Apple today revealed its new Self Service Program, which will provide customers with the parts and tools they need to repair their own devices. It marks a major shift in the company’s approach to hardware fixes.
The iPhone 12 and iPhone 13 lineups are the first to be supported, but will be soon followed by Mac computers powered by M1 chips, Apple said. The Self Service Program launches next year in the U.S., and will expand in 2022.
Self Service Repair program supports DIY fixes
Apple has long faced criticism from “right to repair” advocates for being strictly against DIY fixes. It has even taken steps to make things more difficult for third-party repair shops in the past. But rather than waiting for laws that force it to change that, Cupertino today surprised us all by welcoming user repairs.
“Creating greater access to Apple genuine parts gives our customers even more choice if a repair is needed,” said Jeff Williams, Apple’s chief operating officer. “In the past three years, Apple has nearly doubled the number of service locations with access to Apple genuine parts, tools, and training, and now we’re providing an option for those who wish to complete their own repairs.”

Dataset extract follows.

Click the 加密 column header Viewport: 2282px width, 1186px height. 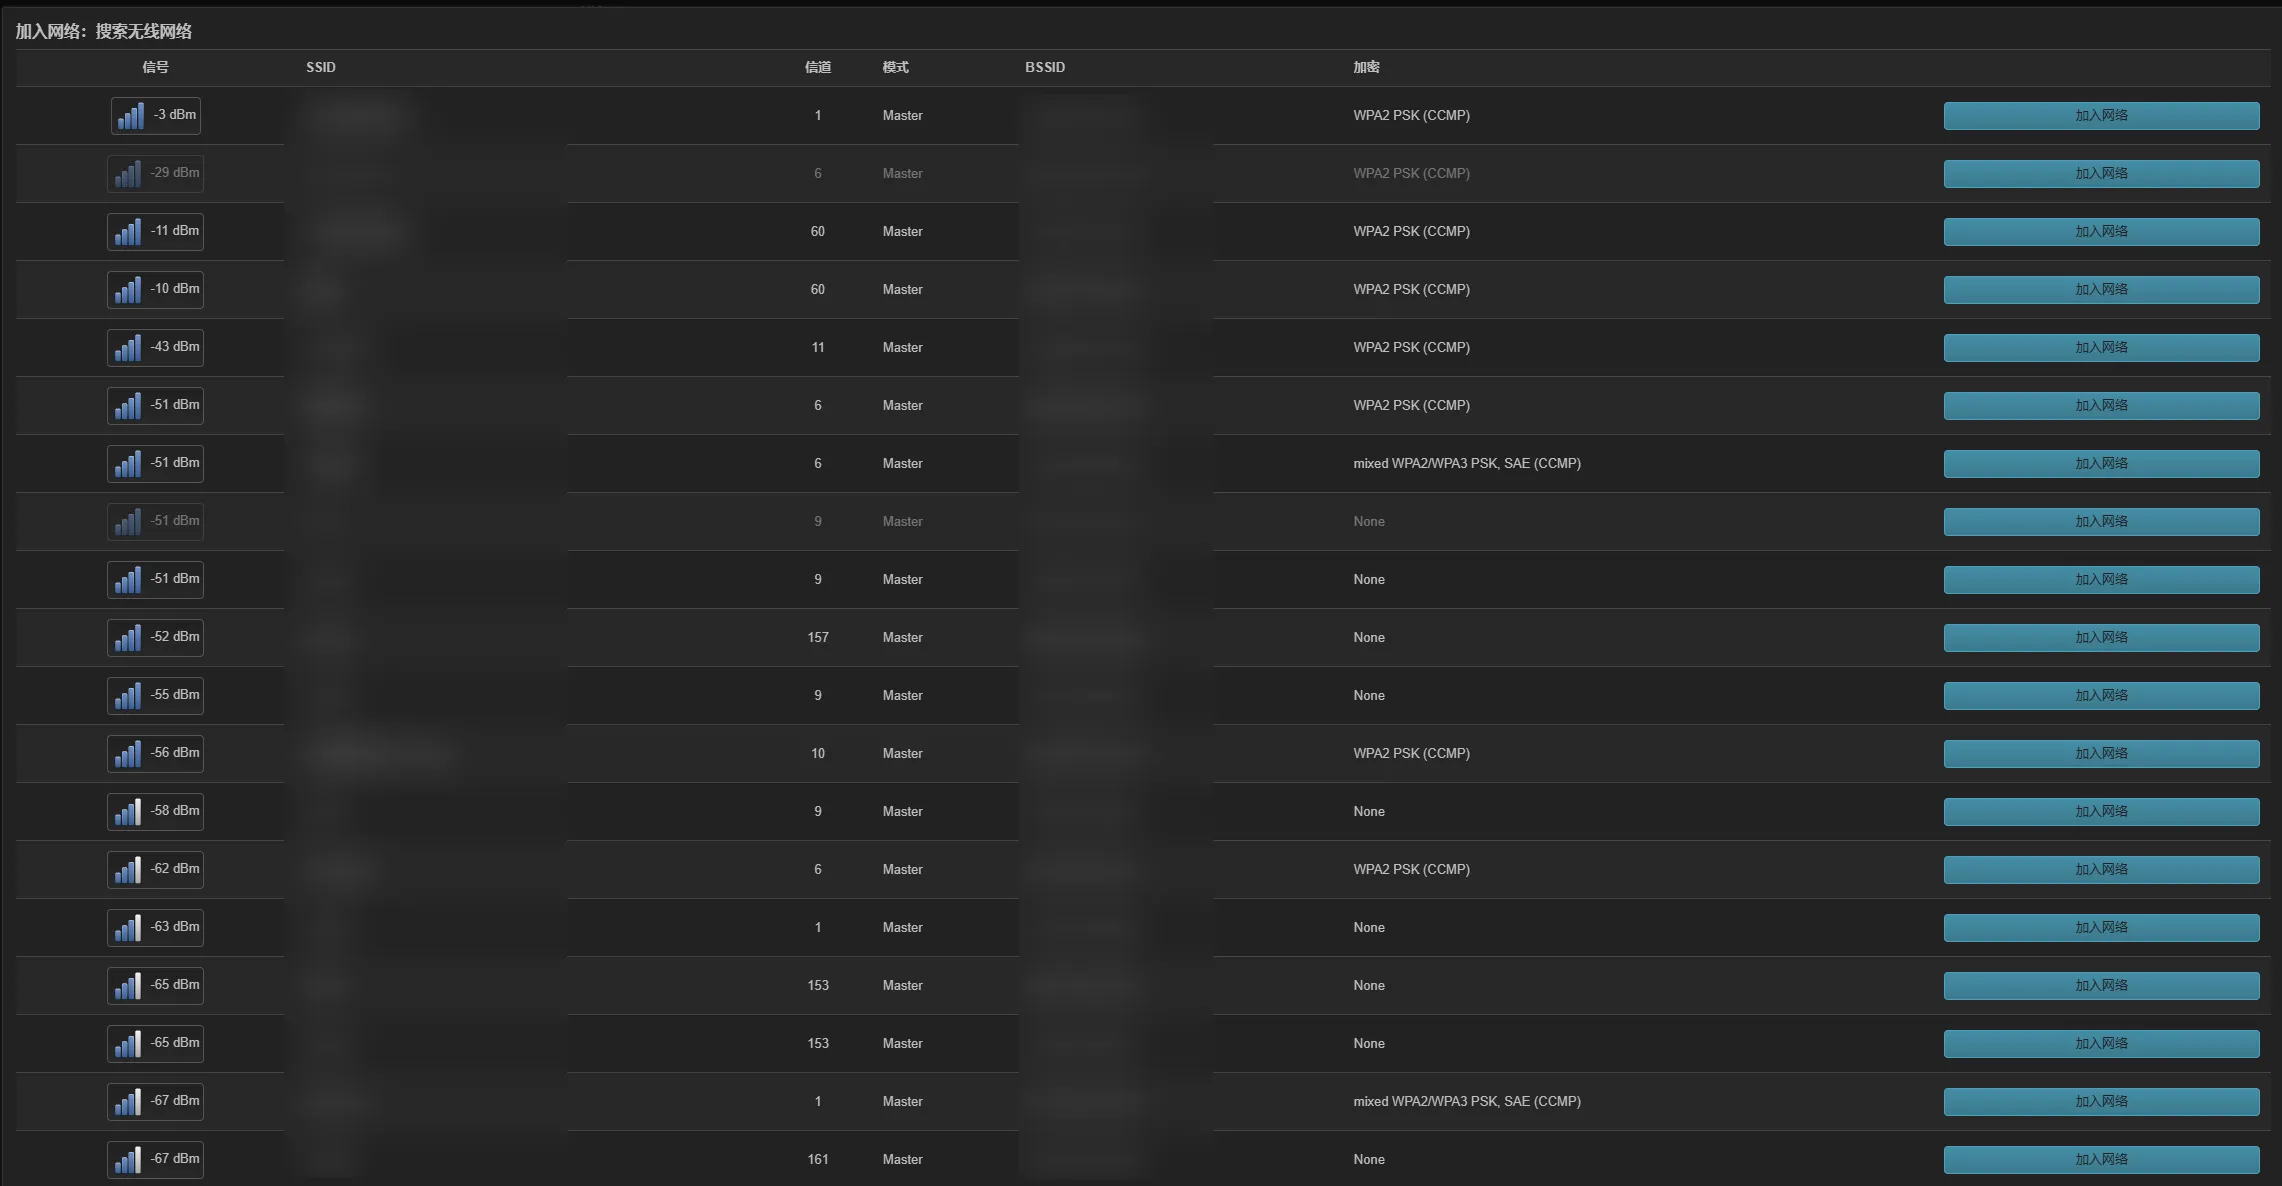tap(1366, 67)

The new Self Service Program welcomes “customers who are comfortable with completing their own repairs” to obtain the parts and tools they need directly from Apple. Initially, the program will focus on the “most commonly serviced modules,” such as iPhone displays, batteries, and cameras.
Starting with iPhone
The iPhone 12 and iPhone 13 lineups will be the first supported by the Self Service Program, but Apple says that Mac computers powered by M1 chips will follow soon after. The program will make its debut in the United States next year before rolling out to other countries in 2022.
The Self Service Program gives customers the chance to join more than 5,000 Apple Authorized Service Providers and 2,800 Independent Repair Providers who have access to genuine Apple parts, tools, and manuals, Cupertino said. They will be accessible through the Apple Self Service Repair Online Store.
The new store will initially offer more than 200 individual parts and tools, which customers can order after consulting a repair manual to confirm they are comfortable with carrying out the job. They can then return their old parts to Apple for recycling to receive a credit toward their next purchase.
“Self Service Repair is intended for individual technicians with the knowledge and experience to repair electronic devices,” Apple said. “For the vast majority of customers, visiting a professional repair provider with certified technicians who use genuine Apple parts is the safest and most reliable way to get a repair.”
What about your warranty?
The repair experts at iFixit call the Self Service Program a “landmark DIY repair announcement,” but it warns that there may be negative implications in the future:
Offering official parts to anybody who wants one, pricey or otherwise, could also justify Apple’s further locking down of parts through serialization. If there’s now an “official” way to avoid warning messages and a loss of features when you need to replace a battery, camera, or display, there’s less incentive for Apple to help those using third-party parts, or even those salvaged from other iPhones.
By controlling the parts marketplace, Apple can also decide when devices go obsolete.
Apple makes no mention of the warranty implications of DIY repairs in its press release. But according to TechCrunch, carrying out your own repairs with genuine Apple parts won’t void your warranty, “though you might if you manage to further damage the product in the process of repairing it.”
Apple will surely provide us with more details on things like this before the Self Service Program makes its official debut next year.